DATA FOR THIS EXERCISE:

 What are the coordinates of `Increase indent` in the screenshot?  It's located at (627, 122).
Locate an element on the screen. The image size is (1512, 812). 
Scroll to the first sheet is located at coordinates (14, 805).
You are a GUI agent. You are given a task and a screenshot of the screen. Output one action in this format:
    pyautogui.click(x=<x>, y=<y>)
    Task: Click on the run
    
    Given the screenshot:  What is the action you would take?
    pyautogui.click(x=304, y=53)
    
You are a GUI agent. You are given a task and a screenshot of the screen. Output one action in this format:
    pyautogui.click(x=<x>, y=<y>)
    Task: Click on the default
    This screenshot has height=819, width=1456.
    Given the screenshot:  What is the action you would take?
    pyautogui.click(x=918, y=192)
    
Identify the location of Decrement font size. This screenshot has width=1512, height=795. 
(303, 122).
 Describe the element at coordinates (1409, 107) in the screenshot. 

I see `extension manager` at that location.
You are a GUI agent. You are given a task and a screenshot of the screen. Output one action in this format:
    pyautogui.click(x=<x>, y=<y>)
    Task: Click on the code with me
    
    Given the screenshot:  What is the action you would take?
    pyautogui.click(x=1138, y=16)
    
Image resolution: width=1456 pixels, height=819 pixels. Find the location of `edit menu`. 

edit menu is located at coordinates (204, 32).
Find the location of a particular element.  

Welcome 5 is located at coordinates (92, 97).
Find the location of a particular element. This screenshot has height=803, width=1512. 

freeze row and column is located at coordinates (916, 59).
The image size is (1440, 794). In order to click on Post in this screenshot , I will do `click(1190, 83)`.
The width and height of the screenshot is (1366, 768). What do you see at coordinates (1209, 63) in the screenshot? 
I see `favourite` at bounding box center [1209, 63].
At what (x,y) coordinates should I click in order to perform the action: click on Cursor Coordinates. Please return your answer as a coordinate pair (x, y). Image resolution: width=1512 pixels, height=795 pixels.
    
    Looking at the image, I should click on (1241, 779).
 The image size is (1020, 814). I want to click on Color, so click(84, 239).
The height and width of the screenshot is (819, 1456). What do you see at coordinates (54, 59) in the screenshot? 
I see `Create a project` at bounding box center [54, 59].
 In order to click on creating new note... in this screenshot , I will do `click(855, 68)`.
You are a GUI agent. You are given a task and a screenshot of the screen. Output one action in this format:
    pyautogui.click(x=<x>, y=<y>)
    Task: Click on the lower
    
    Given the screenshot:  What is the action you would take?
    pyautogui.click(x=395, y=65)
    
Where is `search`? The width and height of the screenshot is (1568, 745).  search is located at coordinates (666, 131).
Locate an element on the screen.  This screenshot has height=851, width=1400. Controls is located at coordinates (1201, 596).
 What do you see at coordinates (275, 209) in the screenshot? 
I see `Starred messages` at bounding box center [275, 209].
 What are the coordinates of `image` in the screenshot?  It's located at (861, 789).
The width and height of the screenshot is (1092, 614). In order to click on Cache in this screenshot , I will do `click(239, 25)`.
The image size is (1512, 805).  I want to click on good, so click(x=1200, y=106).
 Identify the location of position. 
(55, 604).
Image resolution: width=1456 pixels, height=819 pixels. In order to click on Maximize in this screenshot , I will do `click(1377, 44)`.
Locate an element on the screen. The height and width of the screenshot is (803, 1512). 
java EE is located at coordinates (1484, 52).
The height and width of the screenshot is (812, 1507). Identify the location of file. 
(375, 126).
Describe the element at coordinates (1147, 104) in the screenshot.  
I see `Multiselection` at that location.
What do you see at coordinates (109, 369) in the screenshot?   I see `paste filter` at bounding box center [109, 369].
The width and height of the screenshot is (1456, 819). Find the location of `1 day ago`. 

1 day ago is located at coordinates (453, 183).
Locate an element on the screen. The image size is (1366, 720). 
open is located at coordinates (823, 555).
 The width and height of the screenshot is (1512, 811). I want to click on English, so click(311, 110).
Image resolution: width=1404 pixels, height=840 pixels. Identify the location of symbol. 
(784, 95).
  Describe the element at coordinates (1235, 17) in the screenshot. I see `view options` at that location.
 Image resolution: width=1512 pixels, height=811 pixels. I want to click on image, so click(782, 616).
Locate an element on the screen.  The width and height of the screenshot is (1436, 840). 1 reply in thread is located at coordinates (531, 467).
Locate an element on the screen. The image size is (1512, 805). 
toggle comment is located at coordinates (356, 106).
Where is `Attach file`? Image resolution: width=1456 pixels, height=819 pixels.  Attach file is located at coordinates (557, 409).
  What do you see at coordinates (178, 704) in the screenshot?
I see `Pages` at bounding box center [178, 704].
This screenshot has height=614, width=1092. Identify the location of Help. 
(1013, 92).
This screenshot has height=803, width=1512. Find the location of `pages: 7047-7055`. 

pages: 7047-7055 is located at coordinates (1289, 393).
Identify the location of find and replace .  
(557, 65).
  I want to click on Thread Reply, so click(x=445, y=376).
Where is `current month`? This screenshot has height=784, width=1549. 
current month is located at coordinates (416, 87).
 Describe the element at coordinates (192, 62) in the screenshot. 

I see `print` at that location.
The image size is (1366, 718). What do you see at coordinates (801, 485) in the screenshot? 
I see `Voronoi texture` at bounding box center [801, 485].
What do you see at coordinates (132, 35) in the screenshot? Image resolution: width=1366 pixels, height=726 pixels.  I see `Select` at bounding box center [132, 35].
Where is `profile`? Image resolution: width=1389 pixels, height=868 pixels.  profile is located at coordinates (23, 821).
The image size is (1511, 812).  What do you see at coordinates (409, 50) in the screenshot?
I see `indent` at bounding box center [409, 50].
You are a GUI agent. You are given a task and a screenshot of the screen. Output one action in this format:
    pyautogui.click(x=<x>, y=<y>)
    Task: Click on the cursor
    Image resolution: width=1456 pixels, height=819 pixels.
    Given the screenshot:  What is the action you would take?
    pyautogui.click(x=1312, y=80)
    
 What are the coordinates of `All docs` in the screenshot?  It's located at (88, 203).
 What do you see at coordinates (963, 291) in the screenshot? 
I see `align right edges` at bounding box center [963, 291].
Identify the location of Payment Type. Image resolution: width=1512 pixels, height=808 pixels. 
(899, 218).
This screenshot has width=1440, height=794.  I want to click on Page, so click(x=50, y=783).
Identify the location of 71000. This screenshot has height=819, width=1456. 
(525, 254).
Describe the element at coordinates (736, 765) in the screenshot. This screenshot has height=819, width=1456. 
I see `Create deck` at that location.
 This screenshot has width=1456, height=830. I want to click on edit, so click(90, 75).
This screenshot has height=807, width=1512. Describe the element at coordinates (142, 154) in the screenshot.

INSTRUCTIONS FOR THE TASK:
Reproduce the entire listing above verbatim, preserving every line and character without alteration.

SOLUTION TO THIS EXERCISE:
 What are the coordinates of `Increase indent` in the screenshot?  It's located at (627, 122).
Locate an element on the screen. The image size is (1512, 812). 
Scroll to the first sheet is located at coordinates (14, 805).
You are a GUI agent. You are given a task and a screenshot of the screen. Output one action in this format:
    pyautogui.click(x=<x>, y=<y>)
    Task: Click on the run
    
    Given the screenshot:  What is the action you would take?
    pyautogui.click(x=304, y=53)
    
You are a GUI agent. You are given a task and a screenshot of the screen. Output one action in this format:
    pyautogui.click(x=<x>, y=<y>)
    Task: Click on the default
    This screenshot has height=819, width=1456.
    Given the screenshot:  What is the action you would take?
    pyautogui.click(x=918, y=192)
    
Identify the location of Decrement font size. This screenshot has width=1512, height=795. 
(303, 122).
 Describe the element at coordinates (1409, 107) in the screenshot. 

I see `extension manager` at that location.
You are a GUI agent. You are given a task and a screenshot of the screen. Output one action in this format:
    pyautogui.click(x=<x>, y=<y>)
    Task: Click on the code with me
    
    Given the screenshot:  What is the action you would take?
    pyautogui.click(x=1138, y=16)
    
Image resolution: width=1456 pixels, height=819 pixels. Find the location of `edit menu`. 

edit menu is located at coordinates (204, 32).
Find the location of a particular element.  

Welcome 5 is located at coordinates (92, 97).
Find the location of a particular element. This screenshot has height=803, width=1512. 

freeze row and column is located at coordinates (916, 59).
The image size is (1440, 794). In order to click on Post in this screenshot , I will do `click(1190, 83)`.
The width and height of the screenshot is (1366, 768). What do you see at coordinates (1209, 63) in the screenshot? 
I see `favourite` at bounding box center [1209, 63].
At what (x,y) coordinates should I click in order to perform the action: click on Cursor Coordinates. Please return your answer as a coordinate pair (x, y). Image resolution: width=1512 pixels, height=795 pixels.
    
    Looking at the image, I should click on (1241, 779).
 The image size is (1020, 814). I want to click on Color, so click(84, 239).
The height and width of the screenshot is (819, 1456). What do you see at coordinates (54, 59) in the screenshot? 
I see `Create a project` at bounding box center [54, 59].
 In order to click on creating new note... in this screenshot , I will do `click(855, 68)`.
You are a GUI agent. You are given a task and a screenshot of the screen. Output one action in this format:
    pyautogui.click(x=<x>, y=<y>)
    Task: Click on the lower
    
    Given the screenshot:  What is the action you would take?
    pyautogui.click(x=395, y=65)
    
Where is `search`? The width and height of the screenshot is (1568, 745).  search is located at coordinates (666, 131).
Locate an element on the screen.  This screenshot has height=851, width=1400. Controls is located at coordinates (1201, 596).
 What do you see at coordinates (275, 209) in the screenshot? 
I see `Starred messages` at bounding box center [275, 209].
 What are the coordinates of `image` in the screenshot?  It's located at (861, 789).
The width and height of the screenshot is (1092, 614). In order to click on Cache in this screenshot , I will do `click(239, 25)`.
The image size is (1512, 805).  I want to click on good, so click(x=1200, y=106).
 Identify the location of position. 
(55, 604).
Image resolution: width=1456 pixels, height=819 pixels. In order to click on Maximize in this screenshot , I will do `click(1377, 44)`.
Locate an element on the screen. The height and width of the screenshot is (803, 1512). 
java EE is located at coordinates (1484, 52).
The height and width of the screenshot is (812, 1507). Identify the location of file. 
(375, 126).
Describe the element at coordinates (1147, 104) in the screenshot.  
I see `Multiselection` at that location.
What do you see at coordinates (109, 369) in the screenshot?   I see `paste filter` at bounding box center [109, 369].
The width and height of the screenshot is (1456, 819). Find the location of `1 day ago`. 

1 day ago is located at coordinates (453, 183).
Locate an element on the screen. The image size is (1366, 720). 
open is located at coordinates (823, 555).
 The width and height of the screenshot is (1512, 811). I want to click on English, so click(311, 110).
Image resolution: width=1404 pixels, height=840 pixels. Identify the location of symbol. 
(784, 95).
  Describe the element at coordinates (1235, 17) in the screenshot. I see `view options` at that location.
 Image resolution: width=1512 pixels, height=811 pixels. I want to click on image, so click(782, 616).
Locate an element on the screen.  The width and height of the screenshot is (1436, 840). 1 reply in thread is located at coordinates (531, 467).
Locate an element on the screen. The image size is (1512, 805). 
toggle comment is located at coordinates (356, 106).
Where is `Attach file`? Image resolution: width=1456 pixels, height=819 pixels.  Attach file is located at coordinates (557, 409).
  What do you see at coordinates (178, 704) in the screenshot?
I see `Pages` at bounding box center [178, 704].
This screenshot has height=614, width=1092. Identify the location of Help. 
(1013, 92).
This screenshot has height=803, width=1512. Find the location of `pages: 7047-7055`. 

pages: 7047-7055 is located at coordinates (1289, 393).
Identify the location of find and replace .  
(557, 65).
  I want to click on Thread Reply, so click(x=445, y=376).
Where is `current month`? This screenshot has height=784, width=1549. 
current month is located at coordinates (416, 87).
 Describe the element at coordinates (192, 62) in the screenshot. 

I see `print` at that location.
The image size is (1366, 718). What do you see at coordinates (801, 485) in the screenshot? 
I see `Voronoi texture` at bounding box center [801, 485].
What do you see at coordinates (132, 35) in the screenshot? Image resolution: width=1366 pixels, height=726 pixels.  I see `Select` at bounding box center [132, 35].
Where is `profile`? Image resolution: width=1389 pixels, height=868 pixels.  profile is located at coordinates (23, 821).
The image size is (1511, 812).  What do you see at coordinates (409, 50) in the screenshot?
I see `indent` at bounding box center [409, 50].
You are a GUI agent. You are given a task and a screenshot of the screen. Output one action in this format:
    pyautogui.click(x=<x>, y=<y>)
    Task: Click on the cursor
    Image resolution: width=1456 pixels, height=819 pixels.
    Given the screenshot:  What is the action you would take?
    pyautogui.click(x=1312, y=80)
    
 What are the coordinates of `All docs` in the screenshot?  It's located at (88, 203).
 What do you see at coordinates (963, 291) in the screenshot? 
I see `align right edges` at bounding box center [963, 291].
Identify the location of Payment Type. Image resolution: width=1512 pixels, height=808 pixels. 
(899, 218).
This screenshot has width=1440, height=794.  I want to click on Page, so click(x=50, y=783).
Identify the location of 71000. This screenshot has height=819, width=1456. 
(525, 254).
Describe the element at coordinates (736, 765) in the screenshot. This screenshot has height=819, width=1456. 
I see `Create deck` at that location.
 This screenshot has width=1456, height=830. I want to click on edit, so click(90, 75).
This screenshot has height=807, width=1512. Describe the element at coordinates (142, 154) in the screenshot.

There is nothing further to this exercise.